**Assignment**
I need every line of the material below that includes the string "will".

**Data records**
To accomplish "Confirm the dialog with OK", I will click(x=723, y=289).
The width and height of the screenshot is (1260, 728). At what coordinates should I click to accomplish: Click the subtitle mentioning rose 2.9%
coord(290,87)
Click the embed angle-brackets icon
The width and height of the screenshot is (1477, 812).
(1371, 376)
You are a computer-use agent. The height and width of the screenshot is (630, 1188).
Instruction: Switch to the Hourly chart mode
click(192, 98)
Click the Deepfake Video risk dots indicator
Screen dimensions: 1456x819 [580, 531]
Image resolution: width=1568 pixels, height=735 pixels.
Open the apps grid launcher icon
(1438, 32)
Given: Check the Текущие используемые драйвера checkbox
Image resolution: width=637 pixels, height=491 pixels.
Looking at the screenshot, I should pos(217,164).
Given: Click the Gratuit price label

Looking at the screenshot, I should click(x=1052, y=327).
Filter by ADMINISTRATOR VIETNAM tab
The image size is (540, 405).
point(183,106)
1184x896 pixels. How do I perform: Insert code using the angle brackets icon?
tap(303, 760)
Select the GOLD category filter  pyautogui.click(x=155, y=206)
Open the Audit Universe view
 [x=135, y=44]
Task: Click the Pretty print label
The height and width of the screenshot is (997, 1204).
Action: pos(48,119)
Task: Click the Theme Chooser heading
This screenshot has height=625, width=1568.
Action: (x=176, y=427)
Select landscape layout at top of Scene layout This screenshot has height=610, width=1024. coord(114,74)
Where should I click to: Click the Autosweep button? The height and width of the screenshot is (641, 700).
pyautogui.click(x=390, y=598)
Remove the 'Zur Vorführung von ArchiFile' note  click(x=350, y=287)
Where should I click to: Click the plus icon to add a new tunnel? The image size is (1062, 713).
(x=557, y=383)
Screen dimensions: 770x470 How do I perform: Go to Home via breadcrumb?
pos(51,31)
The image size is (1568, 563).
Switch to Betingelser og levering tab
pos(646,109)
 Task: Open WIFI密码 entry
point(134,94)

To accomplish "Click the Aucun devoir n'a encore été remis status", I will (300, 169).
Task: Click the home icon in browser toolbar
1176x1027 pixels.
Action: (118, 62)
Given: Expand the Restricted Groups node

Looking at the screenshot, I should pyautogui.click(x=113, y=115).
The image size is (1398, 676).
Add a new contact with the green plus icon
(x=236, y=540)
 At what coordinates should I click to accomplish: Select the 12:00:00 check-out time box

**Answer section**
To accomplish "Confirm the dialog with OK", I will click(x=723, y=289).
To accomplish "Click the Aucun devoir n'a encore été remis status", I will (300, 169).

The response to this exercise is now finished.